ASMA

 ASMA


 El Asma es una afección en el sistema respiratorio causando que las vías respiratorias se hinchen o se vuelvan más estrechas. Esto puede provocar una dificultad para respirar, provoca tos y un silbido (sibilancia) al respirar (inhalar y exhalar). 

El asma es causada por el estrechamiento o la inflamación de las vías respiratorias.

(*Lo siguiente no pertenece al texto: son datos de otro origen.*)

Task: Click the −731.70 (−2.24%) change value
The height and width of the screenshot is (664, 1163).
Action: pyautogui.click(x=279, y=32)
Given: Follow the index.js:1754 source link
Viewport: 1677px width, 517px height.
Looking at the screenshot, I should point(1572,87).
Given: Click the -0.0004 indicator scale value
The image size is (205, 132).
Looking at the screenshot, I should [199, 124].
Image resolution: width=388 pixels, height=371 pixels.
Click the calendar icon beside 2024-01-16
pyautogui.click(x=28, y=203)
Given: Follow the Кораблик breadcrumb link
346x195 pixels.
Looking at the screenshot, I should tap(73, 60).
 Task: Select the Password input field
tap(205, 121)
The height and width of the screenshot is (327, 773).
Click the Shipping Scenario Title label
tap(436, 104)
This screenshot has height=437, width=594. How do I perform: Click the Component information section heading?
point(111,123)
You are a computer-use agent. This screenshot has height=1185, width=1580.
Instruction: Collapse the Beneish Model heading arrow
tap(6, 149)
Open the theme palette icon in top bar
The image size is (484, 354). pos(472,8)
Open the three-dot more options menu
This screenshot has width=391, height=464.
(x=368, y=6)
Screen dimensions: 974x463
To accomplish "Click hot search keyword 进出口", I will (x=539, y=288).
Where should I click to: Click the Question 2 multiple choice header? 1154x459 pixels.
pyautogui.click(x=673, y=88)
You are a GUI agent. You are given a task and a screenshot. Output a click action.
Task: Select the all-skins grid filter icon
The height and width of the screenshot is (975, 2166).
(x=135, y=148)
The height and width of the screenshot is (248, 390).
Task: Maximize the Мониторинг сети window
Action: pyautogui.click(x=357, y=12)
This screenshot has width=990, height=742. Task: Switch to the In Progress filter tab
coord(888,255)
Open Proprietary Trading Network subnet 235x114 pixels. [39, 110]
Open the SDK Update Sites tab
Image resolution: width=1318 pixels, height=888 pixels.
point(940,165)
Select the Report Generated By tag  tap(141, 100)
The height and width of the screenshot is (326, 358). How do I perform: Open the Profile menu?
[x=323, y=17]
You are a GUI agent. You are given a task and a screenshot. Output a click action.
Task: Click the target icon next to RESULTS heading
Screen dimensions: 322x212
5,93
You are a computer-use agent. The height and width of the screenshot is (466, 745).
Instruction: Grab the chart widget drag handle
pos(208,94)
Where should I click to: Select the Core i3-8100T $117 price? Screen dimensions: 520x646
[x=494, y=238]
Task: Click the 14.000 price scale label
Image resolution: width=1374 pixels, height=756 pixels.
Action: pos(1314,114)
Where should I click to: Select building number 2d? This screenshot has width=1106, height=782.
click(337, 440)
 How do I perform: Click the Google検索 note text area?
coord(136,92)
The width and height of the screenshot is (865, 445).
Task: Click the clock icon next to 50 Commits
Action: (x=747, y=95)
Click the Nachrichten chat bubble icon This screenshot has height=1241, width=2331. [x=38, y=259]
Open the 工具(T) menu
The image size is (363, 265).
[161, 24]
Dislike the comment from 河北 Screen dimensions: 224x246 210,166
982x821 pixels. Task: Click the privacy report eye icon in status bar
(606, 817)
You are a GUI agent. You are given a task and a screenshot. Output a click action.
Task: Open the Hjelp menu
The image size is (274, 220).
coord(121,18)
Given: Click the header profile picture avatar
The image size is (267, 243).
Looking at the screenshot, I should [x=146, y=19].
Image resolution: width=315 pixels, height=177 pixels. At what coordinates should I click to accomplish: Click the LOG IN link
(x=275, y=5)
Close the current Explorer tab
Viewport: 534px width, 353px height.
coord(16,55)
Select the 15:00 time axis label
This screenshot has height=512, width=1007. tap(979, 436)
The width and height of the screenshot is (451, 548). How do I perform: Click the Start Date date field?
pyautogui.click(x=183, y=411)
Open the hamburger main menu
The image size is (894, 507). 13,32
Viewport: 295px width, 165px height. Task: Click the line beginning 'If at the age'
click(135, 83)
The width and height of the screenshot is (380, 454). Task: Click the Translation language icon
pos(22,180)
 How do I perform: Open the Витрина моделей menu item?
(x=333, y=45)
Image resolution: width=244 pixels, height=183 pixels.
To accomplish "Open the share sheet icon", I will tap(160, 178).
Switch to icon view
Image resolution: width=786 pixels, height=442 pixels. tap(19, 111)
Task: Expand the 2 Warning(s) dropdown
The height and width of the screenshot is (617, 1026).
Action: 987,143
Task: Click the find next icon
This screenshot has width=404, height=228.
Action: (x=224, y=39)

Al presentarse un ataque de asma, el recubrimiento de las vías respiratorias se inflama y los músculos que lo rodean se tensionan, reduciendo así, la cantidad de aire que puede pasar por estas. 

Los síntomas del asma pueden presentarse por la inhalación de sustancias a las que se es alérgico o algún otro desencadenante, algunos de ellos son: 

  • Polen.
  • Infecciones respiratorias.
  • Ácaros de polvo.
  •  Actividad física.
  • Humo del tabaco. 
  • Cambios en el clima. 
  • Medicamentos.
Los síntomas del asma varían según la persona. Pero algunos de los más comunes son:

  • Sibilancias.
  • Dificultad para respirar.
  • Opresión en el pecho.
  • Tos.
  • Secreciones mucosas.
  • Presión arterial baja.
  • Debilidad. 
La evolución del asma se constituye por diversas fases, las tres primeras son:

Fase Temprana: Es la reacción a mecanismos inmunológicos o no inmunológicos frente a agentes externos. Se caracteriza por la abertura en el conducto de los bronquios. 

Fase Tardía: Persiste el estado de crisis y constituye una fácil predisposición a la broncoconstricción. 

Fase Crónica: No disminuye con el tratamiento y se presenta con mayor frecuencia. Esto conlleva un daño al revestimiento epitelial del bronquio, moco bloqueante en las vías respiratorias e hiperreactividad bronquial. 

Algunos factores de riesgo que aumentan la posibilidad de padecer de asma son: 

  • Fumar.
  • Ser fumador pasivo.
  • Sobrepeso.
  • Tener un pariente (como padre o hermano) con asma. 
  • Exposición a gases y cierto químicos. 
El diagnóstico comienza con una evaluación de los síntomas, se revisa el historial familiar para saber si la genética es uno de los desencadenantes, después de ello el médico puede realizar algunas pruebas para confirmar el diagnóstico y también para excluir algunas otras afecciones en los pulmones. 

El tratamiento del asma consiste en la medicación para controlar sus síntomas, pues el asma no tiene cura; pero es de gran importancia seguir las indicaciones medicas para que los síntomas no empeoren o varíen con el pasar del tiempo. 

El tratamiento convencional puede ser: Sintomático; Interrumpe la crisis a través de medicamentos de acción rápida. Preventivo; Indica un uso regular de terapia respiratoria, inmunoterapia específica, broncodilatadores, etc.